戦時中の緊張感を一度も感じないなんてその方が不自然ではないだろうか?
お父さまは毎日、ただただお母さまが亡くなったことを悲しみ、祈っていたわ。そして、祈りの合間に、叔父様や枢機卿様とお話をされていたけど、問題などなにも起きてないという感じだった。

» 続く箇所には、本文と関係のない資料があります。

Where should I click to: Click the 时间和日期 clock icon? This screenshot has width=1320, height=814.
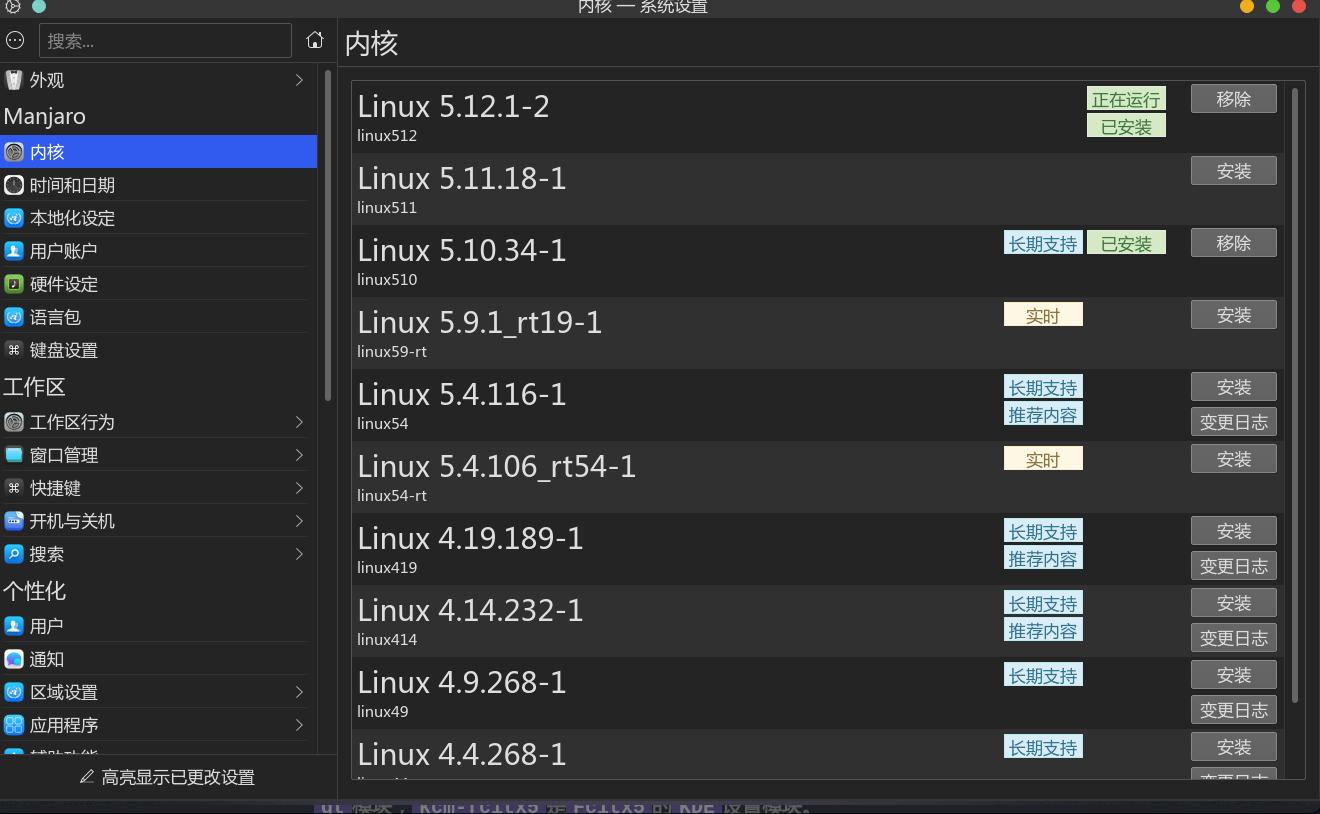pos(14,185)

喪が明けてからもしばらくの間、お父様は私を心配してずっと一緒だった。昼は執務室に連れて行ってもらって執務室のソファーで勉強をしていたし、夜は同じ部屋で眠ってくださった。
やはり、お父様ではない!
ララはガタンと音を立てて立ち上がる。
そして外に走り出た。
「ミドルバ!」
ララは騎士たちが集まっている部屋に飛び込んでミドルバの名を呼んだ。
「皇女、どうされました?」
「やっぱり、お父様じゃないわ! 戦争を始めたのも、ケールの王女を辱めようとしたのも、お父様であるわけがない!」
興奮してララは叫ぶ。
「どういうことですか、皇女?」
ミドルバは不思議そうに訊く。
「だって、お父様は私と一緒にお母さまの喪に服していたのよ? 戦争をするように指示を出しているのを私は見ていないし、喪が明けてからもしばらくはずっと私と過ごしてくださっていたのよ!」
「しかし」
ミドルバは申し訳なさそうにララを見る。
「命令は文書で受け取りました。会わずとも命令は出せますよ」
「ミドルバは一体誰からその文書を受け取ったの?」
「陛下の弟、マルタン公爵です」
「叔父様から?」
ララは少し考える。
「マルタン公爵は皇帝に忠実な方です。おかしな行動をするようなことは無いと思います」
ミドルバが断言するように言う。
「そうね」
当てが外れて、ララは少し気落ちした顔をするが、まだ顔を上げた。
「でも! 叔父様も誰かに騙されたのかもしれないわ!」
ララがそう言うと、ミドルバは考えるような顔になる。
「可能性は低いように思います、公爵は毎日陛下に面会しに神殿に行っていましたし」
ミドルバの言葉で、あ、とララは小さな声をだす。
「確かに……来ていたわ、そして毎日お父様と話していた」
でも、おかしいのよ!
と、ララは心の中で叫ぶ。
「大丈夫か?」
エイドリアンがララの様子をみて声をかけた。
「え? ええ」
エイドリアンを見てララは少し緊張する。
ララはまたエイドリアンを意識して、少し顔を赤くした。
その様子を見てミドルバがエイドリアンを睨んでいたが、ララは気付かない。
「と、とにかく、私が言いたいのは、何かがおかしいと言う事なんです」
ララは、緊張しながら話を進めた。
「戦争が起きたのも事実、でも、お母様が亡くなってお父様はお母様の喪に服していたから、お父様が他国を攻めるような事を考える余裕があったとも思えないのも事実」
ミドルバがララの言いたい事を理解して頷いた。そして言う。
「当時、ケール国以外の商団や、貴族が盗賊に襲われていたのは事実、でも、ケール国が盗賊を匿っていたと言う証拠が出て来なかったのも事実」
「そう、そうなのよ」
ララはミドルバが後に続いたので嬉しそうに言った。
「色々矛盾があるの、色々おかしいのよ」
「俺から言わせてもらうと……」
エイドリアンが口を開いた。
「もの凄く怪しい奴がいるのに、あんた達が全然怪しんでない事が一番おかしく思えるけどな」
ミドルバとララがエイドリアンを見た。